The median size of the ME exons (134 nt) (Fig. 2A) is similar to those of the entire unique exons in confirmed genes (144 nt).40 Most of the ME exons (60 of 63) are shorter than 260 nt and the average size (151 nt) is close to the median (Fig. 2A). In contrast, the size distribution of the entire unique exons has a fatter tail,35 making the average of 201 nt.40 The three ME exons longer than 350 nt belong to distinct non-homologous ME exon clusters (Table 1). The shortest ME exon (28 nt) exceptionally carries a natural termination codon (Table 1; Fig. 1B). Therefore, the size of the 48 homologous ME exons are in a relatively narrow range (83–248 nt) for C. elegans.

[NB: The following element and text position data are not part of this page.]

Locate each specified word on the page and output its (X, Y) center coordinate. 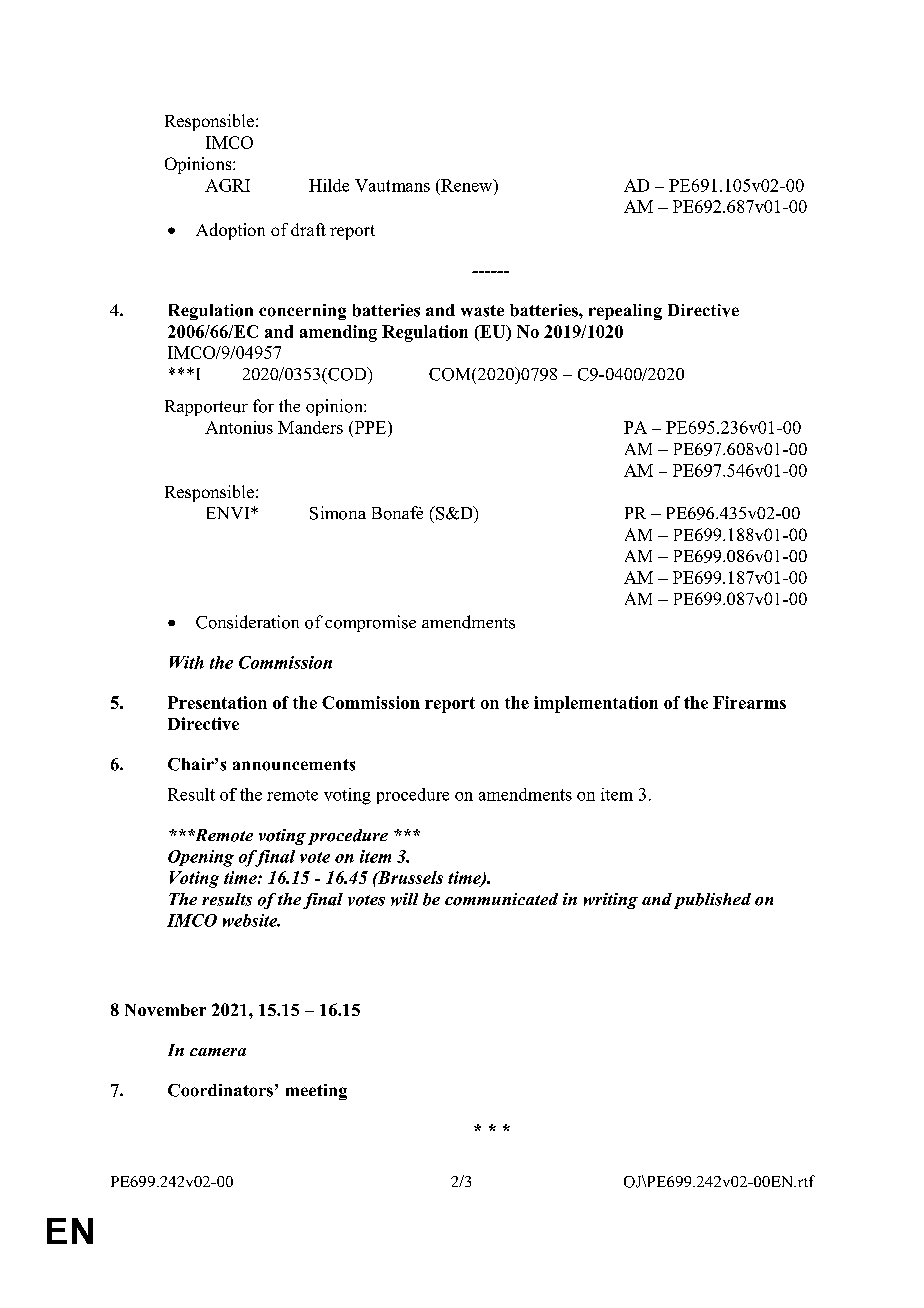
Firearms (749, 702)
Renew (467, 185)
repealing (625, 312)
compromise (370, 623)
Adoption (230, 231)
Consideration (247, 622)
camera (218, 1052)
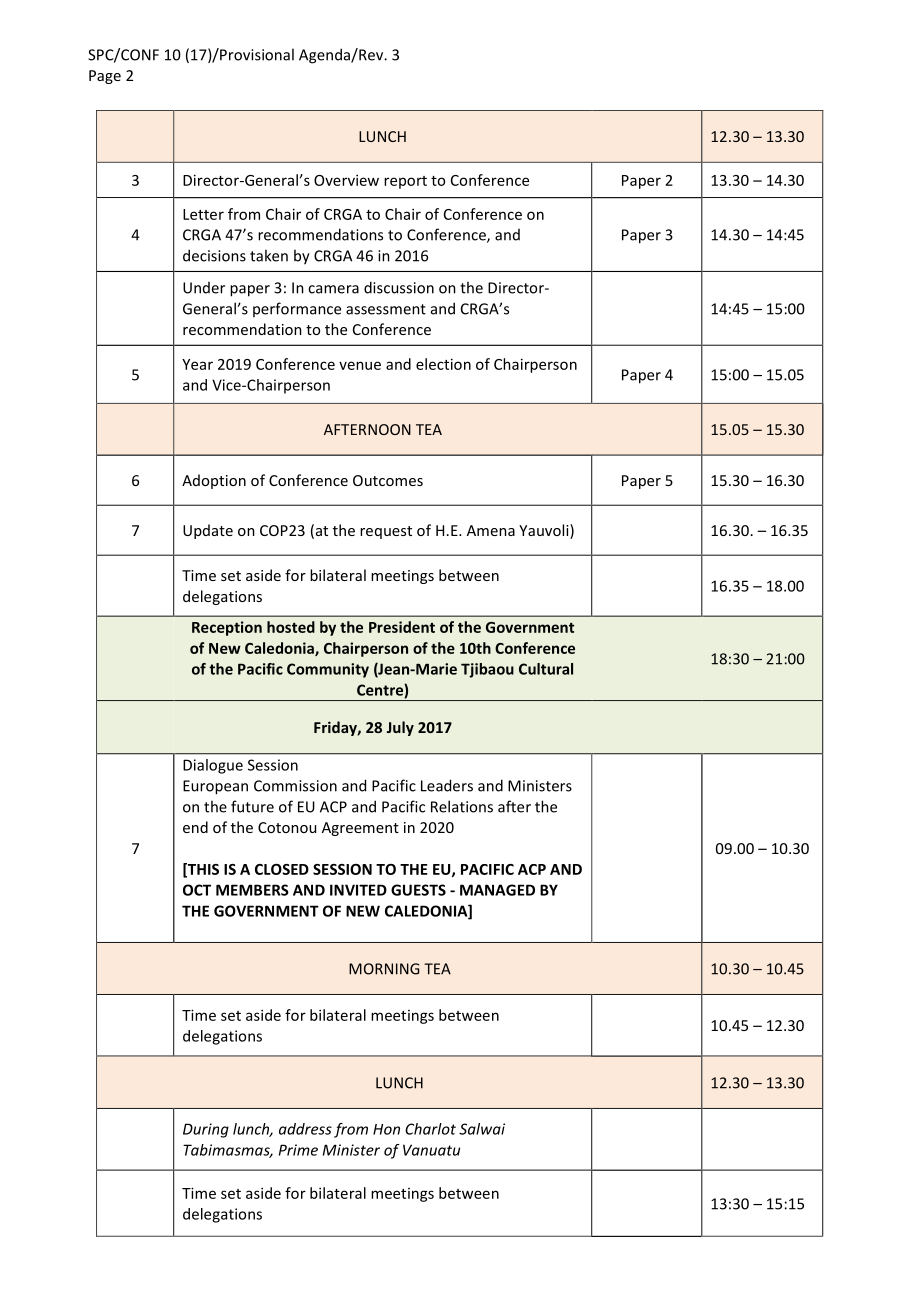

The mean size of the introns flanking the ME exons, including the five short intervening introns discussed above, is 378 nt (Fig. 2B), substantially longer than the overall average of the introns (267 nt).35 The median size of the introns flanking the ME exons is 145.5 nt (Fig. 2B), whereas more than half of all the C. elegans introns are 100 nt or less and most of them are near the minimal length,35 indicating that the introns flanking the ME exons tend to be longer than constitutive introns. This is consistent with a previous finding that many of cis-elements regulating alternative splicing in C. elegans are found in introns.41 Eleven out of the 29 ME exon clusters have UGCAUG stretch(es) in the flanking introns and/or in the ME exons (data not shown), suggesting tissue-specific splicing regulation by the RBFOX family splicing factors ASD-1 and FOX-1.42 Six out of the 29 clusters are affected in the unc-75 mutant,43 suggesting neuron-specific splicing regulation.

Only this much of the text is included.